WORK REQUEST:
Please filter the entries and return only the lines that include "Given".

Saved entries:
----------

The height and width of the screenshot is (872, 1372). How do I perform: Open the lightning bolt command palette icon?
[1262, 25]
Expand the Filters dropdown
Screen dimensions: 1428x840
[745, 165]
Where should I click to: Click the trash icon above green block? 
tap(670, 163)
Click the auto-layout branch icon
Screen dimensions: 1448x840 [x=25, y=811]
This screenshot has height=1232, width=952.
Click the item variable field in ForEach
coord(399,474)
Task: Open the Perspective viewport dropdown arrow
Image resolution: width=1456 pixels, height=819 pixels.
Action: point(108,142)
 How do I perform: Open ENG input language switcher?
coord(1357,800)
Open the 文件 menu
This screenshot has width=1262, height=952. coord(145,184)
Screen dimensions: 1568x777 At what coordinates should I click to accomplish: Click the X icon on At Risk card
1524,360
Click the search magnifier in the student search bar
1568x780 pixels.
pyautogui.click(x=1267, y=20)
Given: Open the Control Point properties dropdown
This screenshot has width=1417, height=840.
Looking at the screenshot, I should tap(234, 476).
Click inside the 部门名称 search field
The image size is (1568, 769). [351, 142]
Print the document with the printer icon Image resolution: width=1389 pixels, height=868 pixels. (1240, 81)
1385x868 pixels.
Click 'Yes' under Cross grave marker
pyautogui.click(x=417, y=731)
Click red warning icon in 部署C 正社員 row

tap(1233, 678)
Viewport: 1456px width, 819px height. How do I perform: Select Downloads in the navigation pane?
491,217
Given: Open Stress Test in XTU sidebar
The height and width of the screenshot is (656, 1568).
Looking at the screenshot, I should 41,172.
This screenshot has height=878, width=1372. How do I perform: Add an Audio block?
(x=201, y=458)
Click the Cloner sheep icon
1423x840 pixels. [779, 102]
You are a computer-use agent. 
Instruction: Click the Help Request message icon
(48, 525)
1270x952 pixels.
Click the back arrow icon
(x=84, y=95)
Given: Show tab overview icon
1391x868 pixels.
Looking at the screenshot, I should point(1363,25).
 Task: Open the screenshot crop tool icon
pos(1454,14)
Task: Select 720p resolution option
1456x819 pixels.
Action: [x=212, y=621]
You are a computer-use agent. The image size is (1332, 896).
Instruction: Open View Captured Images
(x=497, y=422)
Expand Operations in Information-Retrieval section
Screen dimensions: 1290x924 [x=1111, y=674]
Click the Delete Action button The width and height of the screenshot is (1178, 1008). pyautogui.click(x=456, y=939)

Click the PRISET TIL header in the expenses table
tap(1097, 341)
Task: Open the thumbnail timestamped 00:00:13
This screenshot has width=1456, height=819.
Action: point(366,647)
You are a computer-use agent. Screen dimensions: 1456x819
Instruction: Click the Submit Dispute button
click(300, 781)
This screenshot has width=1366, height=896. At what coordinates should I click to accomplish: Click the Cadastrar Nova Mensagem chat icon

----------

WORKED SOLUTION:
Given: Open the Control Point properties dropdown
Given: Open Stress Test in XTU sidebar
Given: Show tab overview icon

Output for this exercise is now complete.